◆ **TASK DIRECTIONS**
Transcribe all of the records, leaving out any pictures.

···

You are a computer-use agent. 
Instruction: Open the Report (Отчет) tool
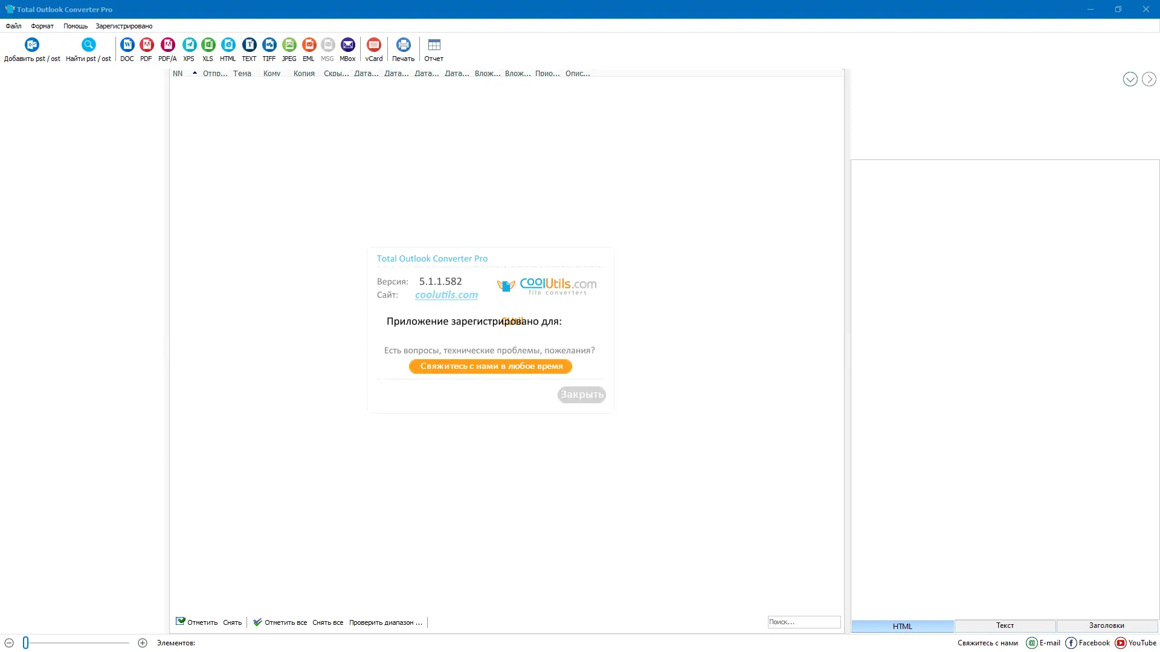(x=434, y=45)
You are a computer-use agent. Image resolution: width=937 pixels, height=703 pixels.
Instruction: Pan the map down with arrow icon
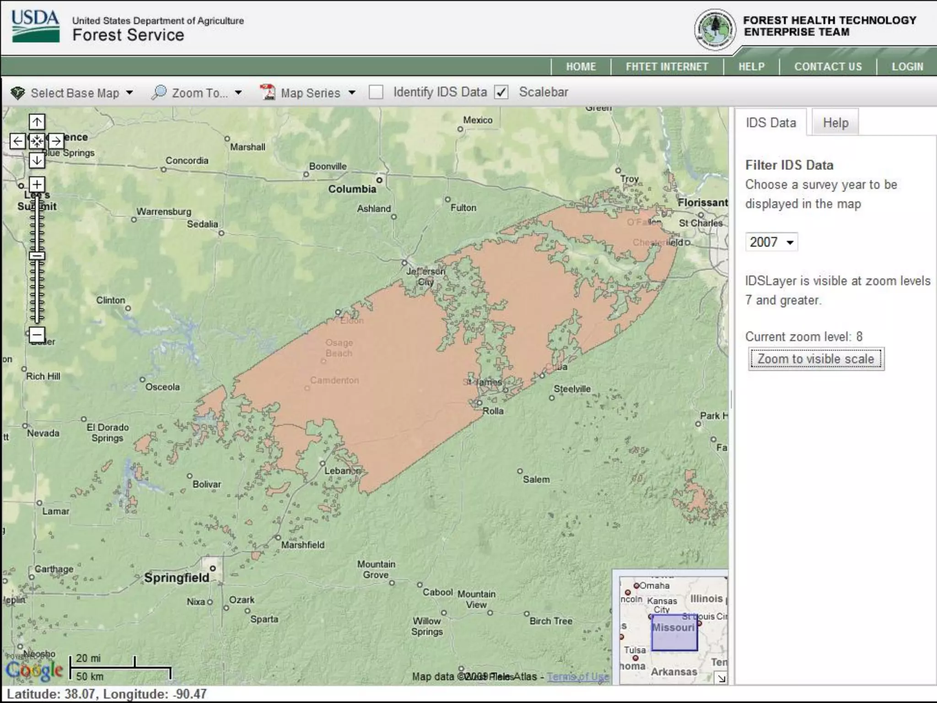point(37,160)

···

◆ **EXPECTED ANSWER**
You are a computer-use agent. 
Instruction: Open the Report (Отчет) tool
(x=434, y=45)
You are a computer-use agent. Image resolution: width=937 pixels, height=703 pixels.
Instruction: Pan the map down with arrow icon
point(37,160)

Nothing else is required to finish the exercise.